To identify distinct behavioral patterns of diet, exercise, social interaction, church attendance, alcohol consumption, and smoking and to examine their association with subsequent dementia risk.DESIGN:
Longitudinal, population-based dementia study.SETTING:
Rural county in northern Utah, at-home evaluations.PARTICIPANTS:
Two thousand four hundred ninety-one participants without dementia (51% male, average age 73.0 ± 5,7; average education 13.7 ± 4.1 years) initially reported no problems in activities of daily living and no stroke or head injury within the past 5 years.MEASUREMENTS:
Six dichotomized lifestyle behaviors were examined (diet: high ≥ median on the Dietary Approaches to Stop Hypertension scale; exercise: ≥5 h/wk of light activity and at least occasional moderate to vigorous activity; church attendance: attending church services at least weekly; social Interaction: spending time with family and friends at least twice weekly; alcohol: currently drinking alcoholic beverages ≥ 2 times/wk; nonsmoker: no current use or fewer than 100 cigarettes ever).
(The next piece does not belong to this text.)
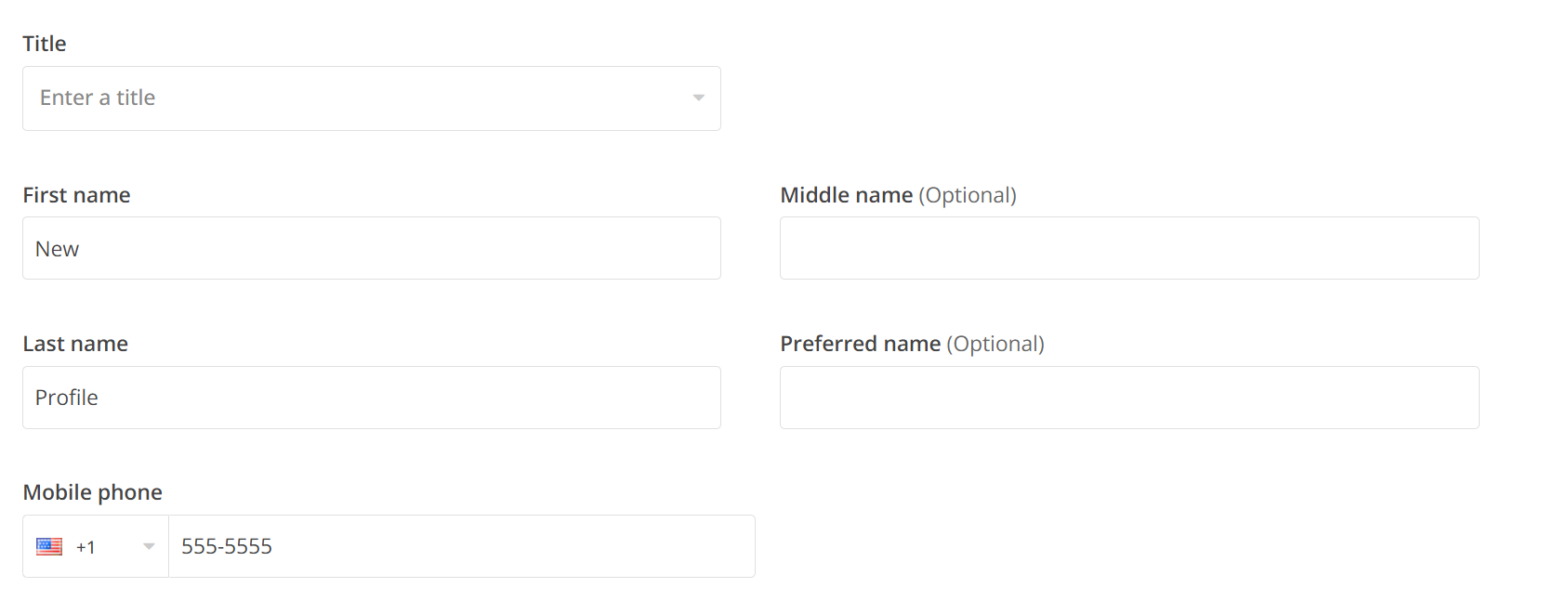1568x601 pixels.
Task: Select the +1 country code text
Action: 86,547
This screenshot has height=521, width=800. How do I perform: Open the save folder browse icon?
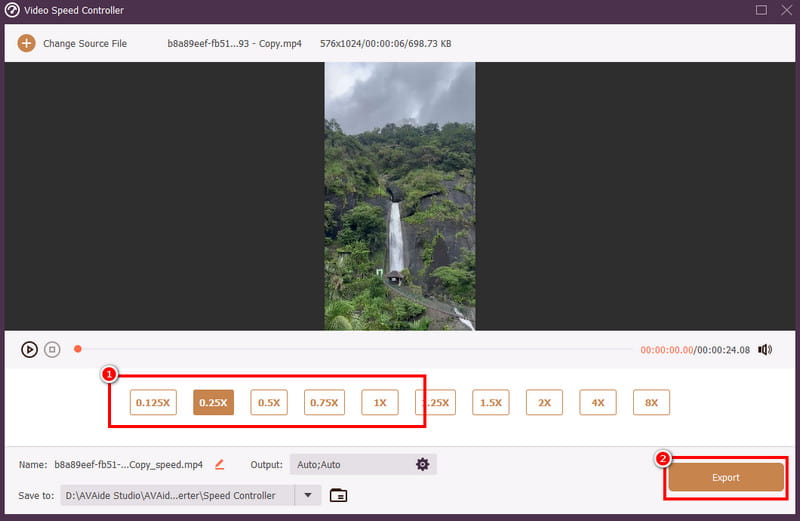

Latent class analysis (LCA) was used to identify patterns among these behaviors. Proportional hazards regression modeled time to dementia onset as a function of behavioral class, age, sex, education, and apolipoprotein E status. Follow-up averaged 6.3 ± 5.3 years, during which 278 cases of incident dementia (200 Alzheimer's disease (AD)) were diagnosed.RESULTS:
LCA identified four distinct lifestyle classes. Unhealthy–religious (UH-R; 11.5%), unhealthy–nonreligious (UH-NR; 10.5%), healthy–moderately religious (H-MR; 38.5%), and healthy–very religious (H-VR; 39.5%). UH-NR (hazard ratio (HR) = 0.54, P = .028), H-MR (HR = 0.56, P = .003), and H-VR (HR = 0.58, P = .005) had significantly lower dementia risk than UH-R. Results were comparable for AD, except that UH-NR was less definitive.CONCLUSION:
Functionally independent older adults appear to cluster into subpopulations with distinct patterns of lifestyle behaviors with different levels of risk for subsequent dementia and AD.